How this skill works

The skill aligns omics matrices by shared samples and constructs block-wise inputs for mixOmics functions. For pairwise integration it uses sparse PLS to find correlated features; for supervised multi-block analysis it uses DIABLO with a tunable design matrix and block-specific feature selection (keepX). It also provides MINT for multi-study integration and sparse PCA/sPLS-DA for single-omics exploration and classification. Built-in cross-validation, performance metrics, and plotting functions guide parameter selection and result interpretation.

When to use it

  • You have two or more omics layers with matching sample labels and want integrated signatures.
  • You need supervised feature selection to discriminate known groups or conditions.
  • You want to identify correlated features across two omics datasets (pairwise sPLS).
  • You need a multi-block discriminant model that enforces inter-block correlation (DIABLO).
  • You must integrate multiple studies while controlling study-specific effects (MINT).

Best practices

  • Pre-align samples and metadata; remove or impute missing values consistently across blocks.
  • Tune number of components and keepX per block via cross-validation before final model fitting.
  • Define a reasonable design matrix reflecting expected block correlations; start with low values if unsure.
  • Use repeated M-fold validation and AUC/error metrics to assess stability and discriminative power.
  • Export selected features for independent pathway or enrichment analysis and validate biologically.

Example use cases

  • Identify an RNA–protein signature that discriminates tumor subtypes using spls and DIABLO.
  • Integrate transcriptomics, proteomics, and metabolomics to find a multi-omics biomarker panel for treatment response.
  • Combine datasets from multiple cohorts with MINT to obtain study-robust discriminant features.
  • Run sPCA on a single omics layer to explore sparse structure and follow with sPLS-DA for supervised classification.
  • Tune DIABLO keepX values, save selected features, and perform pathway enrichment on the exported gene/protein lists.

FAQ

What if mixOmics version differs from examples?

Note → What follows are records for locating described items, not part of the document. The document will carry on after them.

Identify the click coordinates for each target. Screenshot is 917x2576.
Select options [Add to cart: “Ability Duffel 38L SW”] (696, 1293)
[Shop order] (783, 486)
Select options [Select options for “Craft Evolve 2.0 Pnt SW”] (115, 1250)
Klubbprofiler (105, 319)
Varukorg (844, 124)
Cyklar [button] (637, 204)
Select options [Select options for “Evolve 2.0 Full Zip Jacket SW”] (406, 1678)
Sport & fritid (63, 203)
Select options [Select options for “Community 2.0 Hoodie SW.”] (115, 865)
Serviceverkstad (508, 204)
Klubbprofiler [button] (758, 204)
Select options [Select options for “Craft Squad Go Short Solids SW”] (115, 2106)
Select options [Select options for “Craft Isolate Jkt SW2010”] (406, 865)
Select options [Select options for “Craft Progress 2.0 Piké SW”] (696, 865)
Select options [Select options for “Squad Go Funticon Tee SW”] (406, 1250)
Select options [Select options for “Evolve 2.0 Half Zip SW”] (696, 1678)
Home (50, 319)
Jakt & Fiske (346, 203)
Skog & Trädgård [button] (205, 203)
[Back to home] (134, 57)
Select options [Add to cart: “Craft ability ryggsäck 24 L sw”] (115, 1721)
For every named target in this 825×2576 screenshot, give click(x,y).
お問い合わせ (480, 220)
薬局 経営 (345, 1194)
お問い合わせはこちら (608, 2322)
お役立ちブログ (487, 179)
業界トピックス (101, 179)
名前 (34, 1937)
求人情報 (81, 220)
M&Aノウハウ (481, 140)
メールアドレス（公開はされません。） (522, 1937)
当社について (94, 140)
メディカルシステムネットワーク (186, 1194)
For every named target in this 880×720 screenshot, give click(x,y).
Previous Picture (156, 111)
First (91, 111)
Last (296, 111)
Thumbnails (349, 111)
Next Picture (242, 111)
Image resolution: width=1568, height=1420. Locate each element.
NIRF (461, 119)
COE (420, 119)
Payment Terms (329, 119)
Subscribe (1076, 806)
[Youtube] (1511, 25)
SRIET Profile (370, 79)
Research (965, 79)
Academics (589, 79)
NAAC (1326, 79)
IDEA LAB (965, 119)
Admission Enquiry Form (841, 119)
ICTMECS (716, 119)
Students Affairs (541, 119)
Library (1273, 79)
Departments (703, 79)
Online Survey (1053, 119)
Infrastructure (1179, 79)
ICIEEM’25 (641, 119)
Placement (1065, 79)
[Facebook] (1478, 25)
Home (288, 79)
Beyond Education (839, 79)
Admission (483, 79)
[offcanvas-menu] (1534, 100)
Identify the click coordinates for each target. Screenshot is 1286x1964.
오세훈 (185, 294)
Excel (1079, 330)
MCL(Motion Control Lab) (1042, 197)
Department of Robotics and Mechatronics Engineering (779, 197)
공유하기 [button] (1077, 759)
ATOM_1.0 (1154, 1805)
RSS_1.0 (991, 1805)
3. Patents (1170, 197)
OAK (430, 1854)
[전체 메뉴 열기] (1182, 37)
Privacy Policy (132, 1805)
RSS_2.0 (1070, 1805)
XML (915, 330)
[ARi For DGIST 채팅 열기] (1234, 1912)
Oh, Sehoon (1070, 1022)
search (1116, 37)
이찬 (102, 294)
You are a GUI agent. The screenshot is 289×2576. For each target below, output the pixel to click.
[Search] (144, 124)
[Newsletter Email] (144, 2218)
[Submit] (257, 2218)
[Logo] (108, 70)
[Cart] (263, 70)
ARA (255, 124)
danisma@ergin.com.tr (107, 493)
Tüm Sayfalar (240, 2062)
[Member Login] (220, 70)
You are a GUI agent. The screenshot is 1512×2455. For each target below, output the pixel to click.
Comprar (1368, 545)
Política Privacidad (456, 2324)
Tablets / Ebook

Inspect installed package version and adapt function parameters to the local API. Use packageVersion() in R and consult ?function_name for current arguments.

How do I choose keepX values?

Perform tune.block.splsda or tune functions with grid search and cross-validation (M-fold, repeated). Select values that balance classification error and model sparsity.

Can I handle missing samples across blocks?

Intersect samples across blocks or impute consistently before integration. Ensure phenotype vectors are matched to the retained sample order.